= PROBLEM DETAILS =
How many lines in the listing below contain the string "computer"? Say only the number.

= DATASET EXCERPTS =
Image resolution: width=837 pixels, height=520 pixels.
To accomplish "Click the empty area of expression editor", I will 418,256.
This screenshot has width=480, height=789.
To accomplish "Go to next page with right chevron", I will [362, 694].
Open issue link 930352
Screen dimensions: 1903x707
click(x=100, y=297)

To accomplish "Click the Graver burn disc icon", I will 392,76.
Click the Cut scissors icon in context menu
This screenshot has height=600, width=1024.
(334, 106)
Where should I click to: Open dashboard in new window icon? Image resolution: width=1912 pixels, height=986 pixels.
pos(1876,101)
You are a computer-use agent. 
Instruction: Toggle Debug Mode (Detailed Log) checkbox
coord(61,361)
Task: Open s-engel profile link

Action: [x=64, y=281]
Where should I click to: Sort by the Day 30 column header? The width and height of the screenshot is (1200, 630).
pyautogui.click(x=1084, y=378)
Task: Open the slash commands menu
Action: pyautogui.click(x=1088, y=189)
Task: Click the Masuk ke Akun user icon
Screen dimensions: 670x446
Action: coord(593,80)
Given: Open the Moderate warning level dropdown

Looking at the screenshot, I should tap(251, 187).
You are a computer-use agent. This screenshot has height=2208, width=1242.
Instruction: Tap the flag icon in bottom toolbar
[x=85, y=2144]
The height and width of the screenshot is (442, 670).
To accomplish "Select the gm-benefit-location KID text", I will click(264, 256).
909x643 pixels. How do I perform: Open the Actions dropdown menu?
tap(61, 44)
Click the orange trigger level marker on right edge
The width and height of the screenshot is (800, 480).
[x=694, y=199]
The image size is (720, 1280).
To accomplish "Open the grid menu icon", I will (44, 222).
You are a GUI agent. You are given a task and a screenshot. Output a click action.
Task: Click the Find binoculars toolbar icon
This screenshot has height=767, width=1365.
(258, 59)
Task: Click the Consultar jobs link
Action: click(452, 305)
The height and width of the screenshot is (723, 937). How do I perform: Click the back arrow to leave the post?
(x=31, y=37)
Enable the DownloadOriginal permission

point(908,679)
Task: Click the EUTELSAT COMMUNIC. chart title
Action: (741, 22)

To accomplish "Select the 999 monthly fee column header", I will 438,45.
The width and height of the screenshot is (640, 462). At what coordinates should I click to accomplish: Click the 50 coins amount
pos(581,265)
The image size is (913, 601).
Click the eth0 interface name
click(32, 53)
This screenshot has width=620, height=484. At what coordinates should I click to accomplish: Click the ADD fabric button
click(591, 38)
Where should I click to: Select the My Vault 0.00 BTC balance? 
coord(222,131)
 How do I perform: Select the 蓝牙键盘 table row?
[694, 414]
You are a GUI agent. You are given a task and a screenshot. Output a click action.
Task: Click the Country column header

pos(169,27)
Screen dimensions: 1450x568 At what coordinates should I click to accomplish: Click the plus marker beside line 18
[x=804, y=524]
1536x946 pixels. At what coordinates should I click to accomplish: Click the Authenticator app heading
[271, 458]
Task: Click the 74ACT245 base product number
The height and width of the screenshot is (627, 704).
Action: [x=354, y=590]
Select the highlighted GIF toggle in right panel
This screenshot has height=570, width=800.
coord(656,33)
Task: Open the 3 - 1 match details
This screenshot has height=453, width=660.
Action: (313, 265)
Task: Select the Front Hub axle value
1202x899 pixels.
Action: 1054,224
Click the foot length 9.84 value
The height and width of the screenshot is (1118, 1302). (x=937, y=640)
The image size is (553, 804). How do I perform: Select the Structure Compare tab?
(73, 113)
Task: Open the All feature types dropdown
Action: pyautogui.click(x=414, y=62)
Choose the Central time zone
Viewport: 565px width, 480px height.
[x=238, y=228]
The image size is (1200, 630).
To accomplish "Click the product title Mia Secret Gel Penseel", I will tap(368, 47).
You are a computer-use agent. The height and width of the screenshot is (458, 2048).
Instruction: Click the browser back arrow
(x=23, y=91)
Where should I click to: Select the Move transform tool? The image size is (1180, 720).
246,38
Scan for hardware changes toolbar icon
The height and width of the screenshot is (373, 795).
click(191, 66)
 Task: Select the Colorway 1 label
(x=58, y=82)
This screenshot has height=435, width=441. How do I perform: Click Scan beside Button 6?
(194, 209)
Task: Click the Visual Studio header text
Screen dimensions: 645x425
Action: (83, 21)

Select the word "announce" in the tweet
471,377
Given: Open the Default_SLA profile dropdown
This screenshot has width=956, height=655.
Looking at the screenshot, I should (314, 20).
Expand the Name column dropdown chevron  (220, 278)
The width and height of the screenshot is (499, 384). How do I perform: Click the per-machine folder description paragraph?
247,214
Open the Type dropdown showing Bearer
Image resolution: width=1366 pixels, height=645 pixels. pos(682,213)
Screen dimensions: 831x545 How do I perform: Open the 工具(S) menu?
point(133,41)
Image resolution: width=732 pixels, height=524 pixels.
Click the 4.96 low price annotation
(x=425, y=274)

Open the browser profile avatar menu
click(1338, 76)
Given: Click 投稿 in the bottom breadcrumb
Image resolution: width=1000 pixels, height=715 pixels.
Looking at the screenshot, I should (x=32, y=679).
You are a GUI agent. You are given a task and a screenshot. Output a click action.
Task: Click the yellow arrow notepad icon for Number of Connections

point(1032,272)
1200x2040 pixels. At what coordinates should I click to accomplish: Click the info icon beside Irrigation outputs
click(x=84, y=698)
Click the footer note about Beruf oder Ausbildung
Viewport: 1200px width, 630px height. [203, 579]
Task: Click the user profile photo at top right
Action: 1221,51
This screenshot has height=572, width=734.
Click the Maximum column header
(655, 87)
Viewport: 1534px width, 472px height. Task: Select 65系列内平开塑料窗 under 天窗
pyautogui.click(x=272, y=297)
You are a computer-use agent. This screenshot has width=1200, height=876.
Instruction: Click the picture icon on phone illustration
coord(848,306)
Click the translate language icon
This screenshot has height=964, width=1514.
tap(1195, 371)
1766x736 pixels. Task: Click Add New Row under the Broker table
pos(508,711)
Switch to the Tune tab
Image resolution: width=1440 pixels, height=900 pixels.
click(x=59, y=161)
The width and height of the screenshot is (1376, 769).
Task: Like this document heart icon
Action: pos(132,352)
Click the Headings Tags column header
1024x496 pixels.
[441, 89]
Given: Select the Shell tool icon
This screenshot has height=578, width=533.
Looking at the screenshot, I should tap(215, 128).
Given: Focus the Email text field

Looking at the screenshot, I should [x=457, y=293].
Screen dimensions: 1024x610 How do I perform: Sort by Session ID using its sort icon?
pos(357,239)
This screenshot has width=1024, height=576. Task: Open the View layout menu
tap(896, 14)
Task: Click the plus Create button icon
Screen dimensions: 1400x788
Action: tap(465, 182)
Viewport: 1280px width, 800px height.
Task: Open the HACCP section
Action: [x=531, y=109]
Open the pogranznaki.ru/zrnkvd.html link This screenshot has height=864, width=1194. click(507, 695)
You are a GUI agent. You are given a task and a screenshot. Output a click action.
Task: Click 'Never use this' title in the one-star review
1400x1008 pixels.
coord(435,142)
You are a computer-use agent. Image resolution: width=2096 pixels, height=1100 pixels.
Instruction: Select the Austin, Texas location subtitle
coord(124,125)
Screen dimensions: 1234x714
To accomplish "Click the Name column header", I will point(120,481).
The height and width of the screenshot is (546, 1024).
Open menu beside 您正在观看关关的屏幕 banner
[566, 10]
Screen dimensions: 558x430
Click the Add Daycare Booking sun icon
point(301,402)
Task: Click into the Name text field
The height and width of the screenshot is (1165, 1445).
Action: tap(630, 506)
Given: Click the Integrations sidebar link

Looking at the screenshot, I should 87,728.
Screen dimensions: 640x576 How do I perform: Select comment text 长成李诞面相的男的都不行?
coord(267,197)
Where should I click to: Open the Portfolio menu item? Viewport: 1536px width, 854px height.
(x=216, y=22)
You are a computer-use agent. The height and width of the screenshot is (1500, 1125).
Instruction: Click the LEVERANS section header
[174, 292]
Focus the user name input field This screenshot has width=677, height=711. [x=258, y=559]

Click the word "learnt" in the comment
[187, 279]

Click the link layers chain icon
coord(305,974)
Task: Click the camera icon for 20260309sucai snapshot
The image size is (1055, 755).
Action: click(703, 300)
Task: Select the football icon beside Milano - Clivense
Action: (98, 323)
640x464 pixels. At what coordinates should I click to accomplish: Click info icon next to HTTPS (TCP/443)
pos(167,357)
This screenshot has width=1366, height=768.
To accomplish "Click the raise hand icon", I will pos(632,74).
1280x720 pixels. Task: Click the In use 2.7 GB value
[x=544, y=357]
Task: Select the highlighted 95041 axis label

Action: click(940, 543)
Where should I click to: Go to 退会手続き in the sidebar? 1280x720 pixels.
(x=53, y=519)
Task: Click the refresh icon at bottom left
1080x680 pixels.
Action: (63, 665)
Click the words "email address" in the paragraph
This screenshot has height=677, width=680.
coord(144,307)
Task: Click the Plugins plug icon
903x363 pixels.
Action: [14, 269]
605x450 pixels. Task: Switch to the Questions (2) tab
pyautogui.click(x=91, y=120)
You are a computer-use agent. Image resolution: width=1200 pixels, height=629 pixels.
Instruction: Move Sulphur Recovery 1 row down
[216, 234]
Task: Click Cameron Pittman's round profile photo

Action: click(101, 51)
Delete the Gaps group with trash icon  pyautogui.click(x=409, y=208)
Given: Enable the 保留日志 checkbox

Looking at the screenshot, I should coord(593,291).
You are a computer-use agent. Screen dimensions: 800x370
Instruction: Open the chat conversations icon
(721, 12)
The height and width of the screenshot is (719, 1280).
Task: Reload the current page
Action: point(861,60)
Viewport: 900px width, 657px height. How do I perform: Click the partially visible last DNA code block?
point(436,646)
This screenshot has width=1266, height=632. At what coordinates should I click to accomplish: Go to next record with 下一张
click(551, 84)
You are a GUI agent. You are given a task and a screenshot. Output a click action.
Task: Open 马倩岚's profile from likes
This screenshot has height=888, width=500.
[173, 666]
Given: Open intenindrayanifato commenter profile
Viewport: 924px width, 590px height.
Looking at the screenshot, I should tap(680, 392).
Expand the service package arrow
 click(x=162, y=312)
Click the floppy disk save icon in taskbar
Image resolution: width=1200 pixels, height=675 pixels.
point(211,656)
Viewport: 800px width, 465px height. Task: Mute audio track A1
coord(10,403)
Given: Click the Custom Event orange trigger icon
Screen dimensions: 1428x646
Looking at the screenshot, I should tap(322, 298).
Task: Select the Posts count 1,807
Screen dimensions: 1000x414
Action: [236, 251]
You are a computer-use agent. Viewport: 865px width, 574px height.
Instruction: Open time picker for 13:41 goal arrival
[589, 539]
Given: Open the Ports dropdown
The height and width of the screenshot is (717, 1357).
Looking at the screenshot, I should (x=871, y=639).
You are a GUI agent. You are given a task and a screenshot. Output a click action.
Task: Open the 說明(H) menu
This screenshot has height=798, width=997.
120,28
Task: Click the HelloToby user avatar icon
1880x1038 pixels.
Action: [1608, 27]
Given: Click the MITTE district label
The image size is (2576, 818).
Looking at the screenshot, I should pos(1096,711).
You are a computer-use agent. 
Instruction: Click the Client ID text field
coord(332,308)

= TASK SOLUTION =
10